==== Data shown

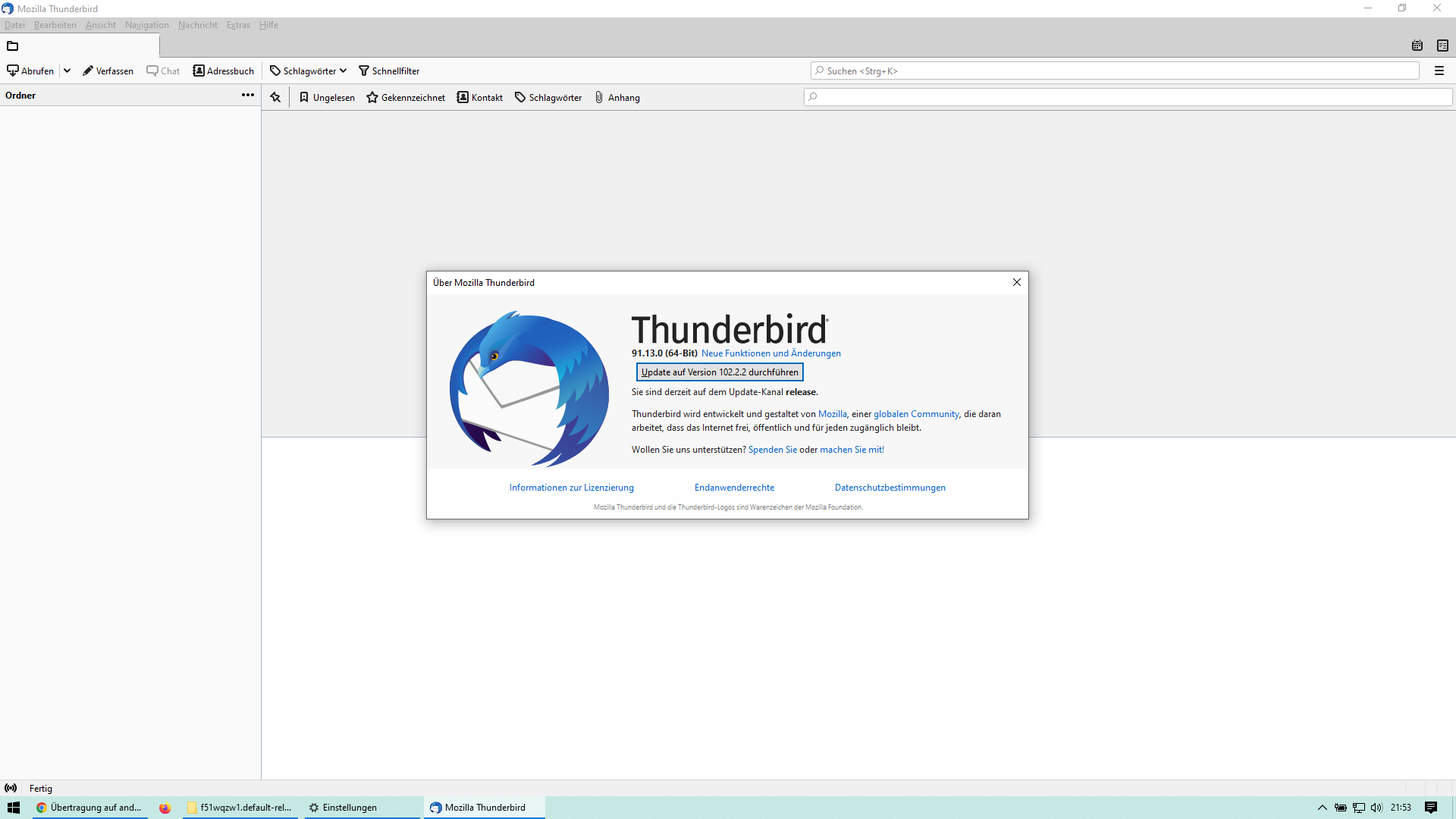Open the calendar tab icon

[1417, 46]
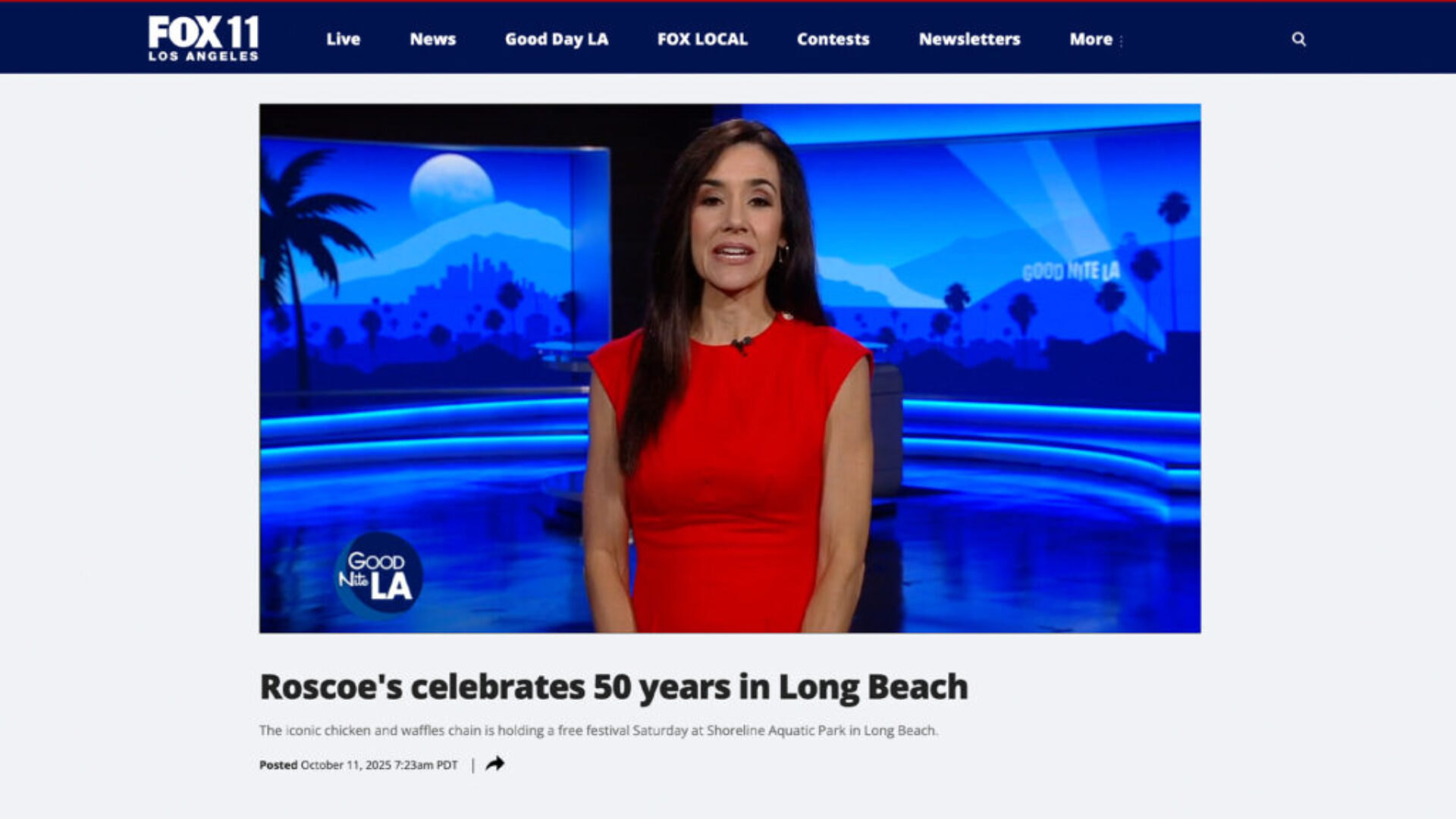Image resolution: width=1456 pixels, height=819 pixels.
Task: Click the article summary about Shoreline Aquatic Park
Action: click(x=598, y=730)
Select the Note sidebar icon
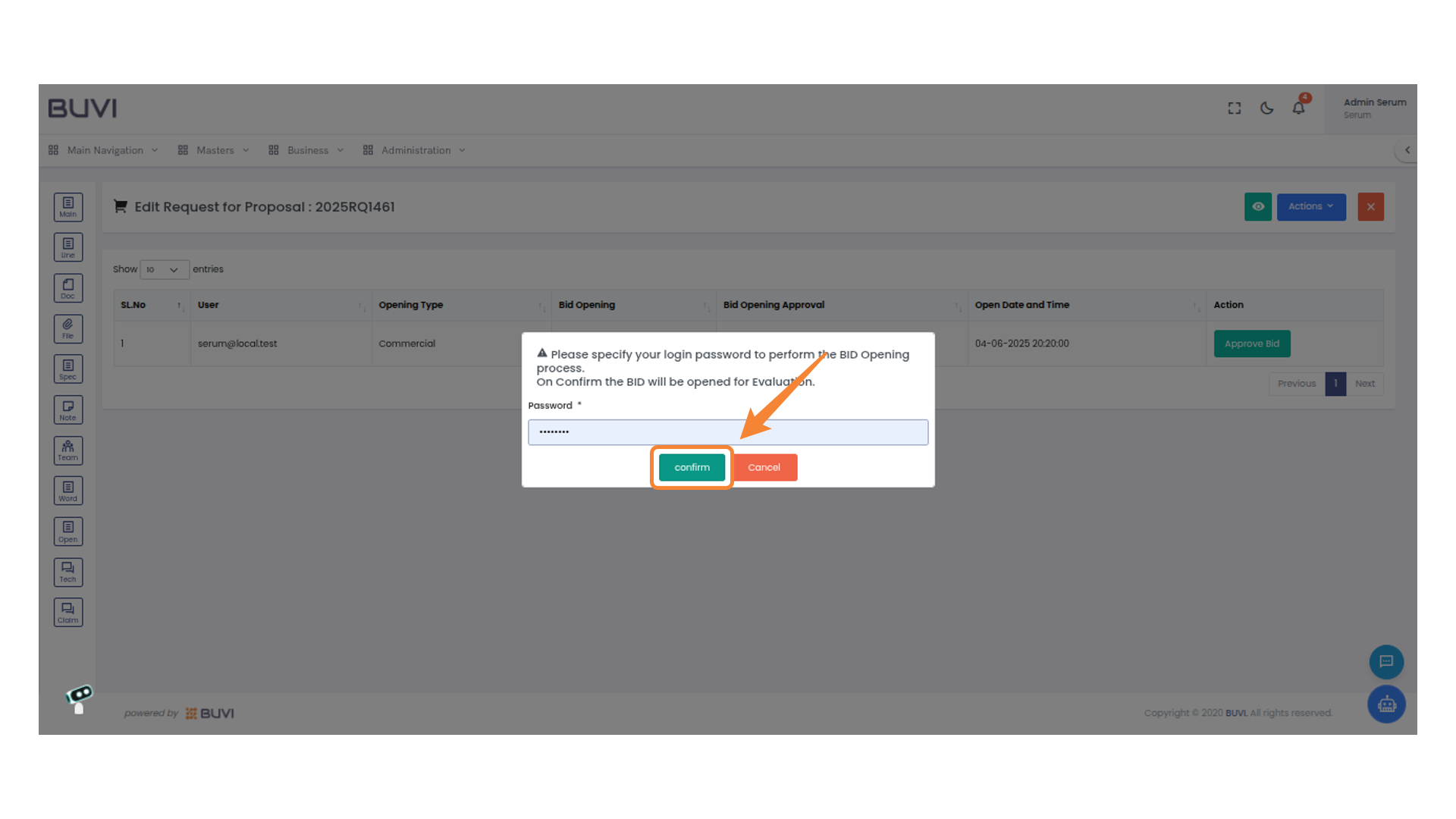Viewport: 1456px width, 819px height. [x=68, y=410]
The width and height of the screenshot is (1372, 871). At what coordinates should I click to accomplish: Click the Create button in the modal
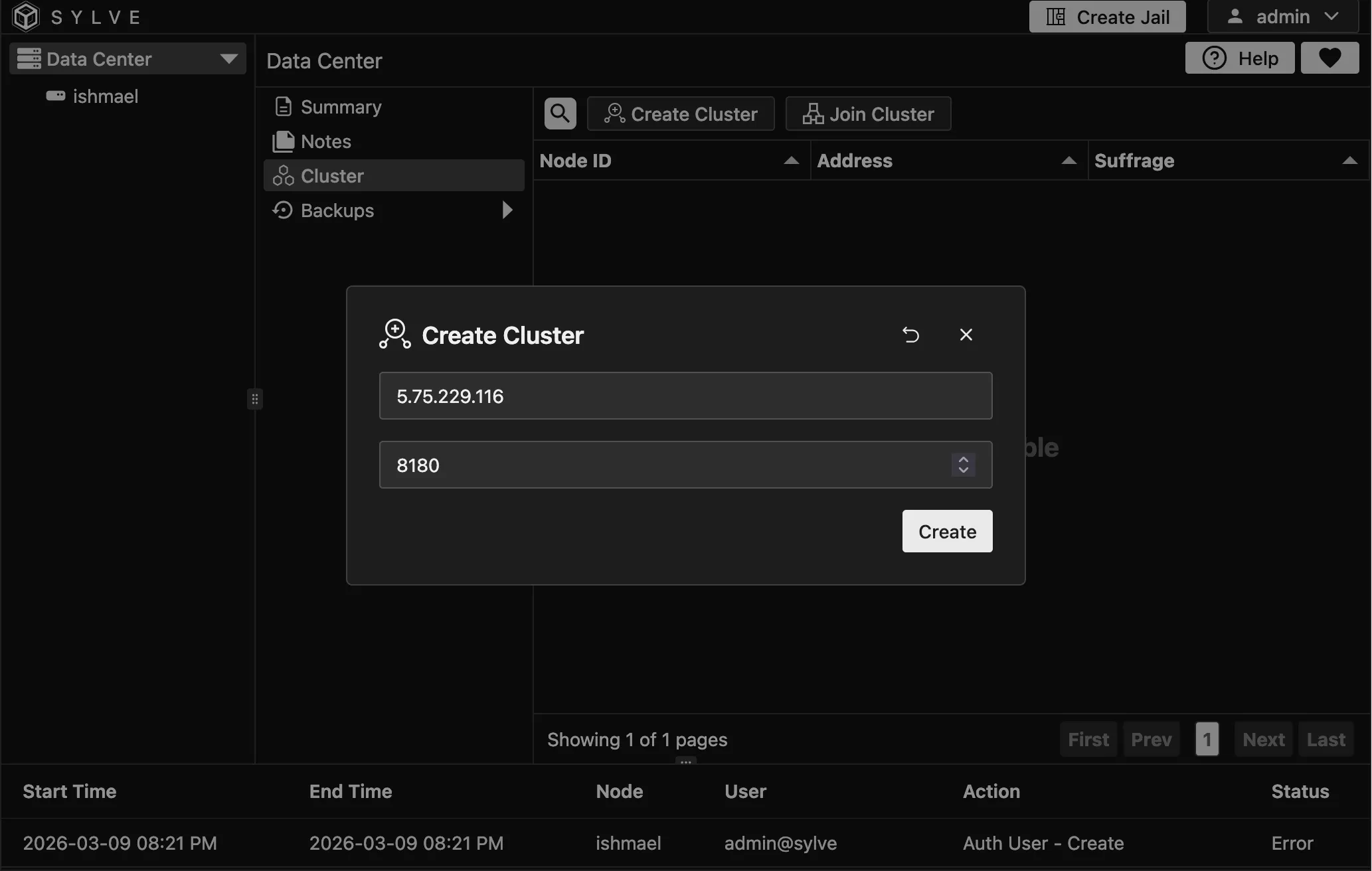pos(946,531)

========

### The task
Give back, word for word, the lines from the one with "The width and" to the end of the records above, and no pictures.

### Reply
The width and height of the screenshot is (1372, 871). At what coordinates should I click to accomplish: Click the Create button in the modal
pos(946,531)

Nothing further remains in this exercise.